A 75-Year-Old Man With Progressive Generalized Erythroderma and History of Anaplastic Large Cell Lymphoma: Challenge
On physical examination, the patient was well appearing but visibly uncomfortable because of the intense itching. He had a widespread eruption consisting of reddish brown dermal papules and plaques without scale, involving his back, chest, scalp, arms, and legs (Fig. 3). There were some areas of postinflammatory hyperpigmentation where some lesions had resolved. There was marked sparing of the axillae and skinfolds on the abdomen, clinically consistent with the “deck-chair sign.” Laboratory studies were unremarkable except for a slight neutrophilia and eosinophilia.
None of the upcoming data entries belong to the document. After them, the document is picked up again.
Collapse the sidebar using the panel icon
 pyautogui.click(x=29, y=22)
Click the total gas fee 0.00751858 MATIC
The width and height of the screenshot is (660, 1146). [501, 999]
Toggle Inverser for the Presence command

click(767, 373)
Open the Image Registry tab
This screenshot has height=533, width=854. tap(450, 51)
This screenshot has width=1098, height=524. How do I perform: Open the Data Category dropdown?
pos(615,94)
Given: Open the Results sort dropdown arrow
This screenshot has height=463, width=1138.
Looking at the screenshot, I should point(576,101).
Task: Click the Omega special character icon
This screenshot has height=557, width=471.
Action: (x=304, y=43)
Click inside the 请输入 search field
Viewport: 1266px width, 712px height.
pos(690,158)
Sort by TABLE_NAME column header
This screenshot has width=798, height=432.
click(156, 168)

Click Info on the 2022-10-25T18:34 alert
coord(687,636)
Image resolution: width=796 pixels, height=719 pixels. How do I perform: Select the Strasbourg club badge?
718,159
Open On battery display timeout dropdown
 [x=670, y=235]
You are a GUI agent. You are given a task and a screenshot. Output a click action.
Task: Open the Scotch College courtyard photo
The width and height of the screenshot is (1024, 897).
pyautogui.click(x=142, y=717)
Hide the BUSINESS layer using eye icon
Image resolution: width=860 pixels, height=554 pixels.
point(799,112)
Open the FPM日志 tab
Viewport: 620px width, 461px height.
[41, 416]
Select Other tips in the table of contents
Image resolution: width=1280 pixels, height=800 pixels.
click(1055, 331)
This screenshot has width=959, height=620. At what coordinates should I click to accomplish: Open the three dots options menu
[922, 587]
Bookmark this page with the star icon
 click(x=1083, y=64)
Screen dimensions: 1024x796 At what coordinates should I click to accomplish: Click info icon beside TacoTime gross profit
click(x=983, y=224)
A biopsy of the lesion showed epidermal acanthosis, with a vague psoriasiform pattern of hyperplasia and a moderate degree of spongiosis (Fig. 4). Within the dermis, there was a superficial and perivascular, lymphocytic, inflammatory infiltrate with many dermal eosinophils. The lymphocytes were predominantly small to medium in size, but a few of them were larger, with vesicular nuclei and prominent nucleoli. Additionally, many of the large cells showed mitotic figures. Immunostains were performed to further characterize the cells, and particularly given the clinical history of anaplastic large-cell lymphoma. CD3 was positive in most of the lymphocytes, indicating the presence of numerous T cells. CD4 was positive in most of the T cells, whereas CD8 stained a much smaller population of T cells (Fig. 5). The CD4:CD8 ratio was increased (approximately 8:1). CD7 showed partial loss of staining among the T cells (approximately 30% loss). CD30 was positive in scattered clusters of large cells (possibly immunoblasts). T-cell receptor gene rearrangement studies (TCR beta) showed a polyclonal population of T cells.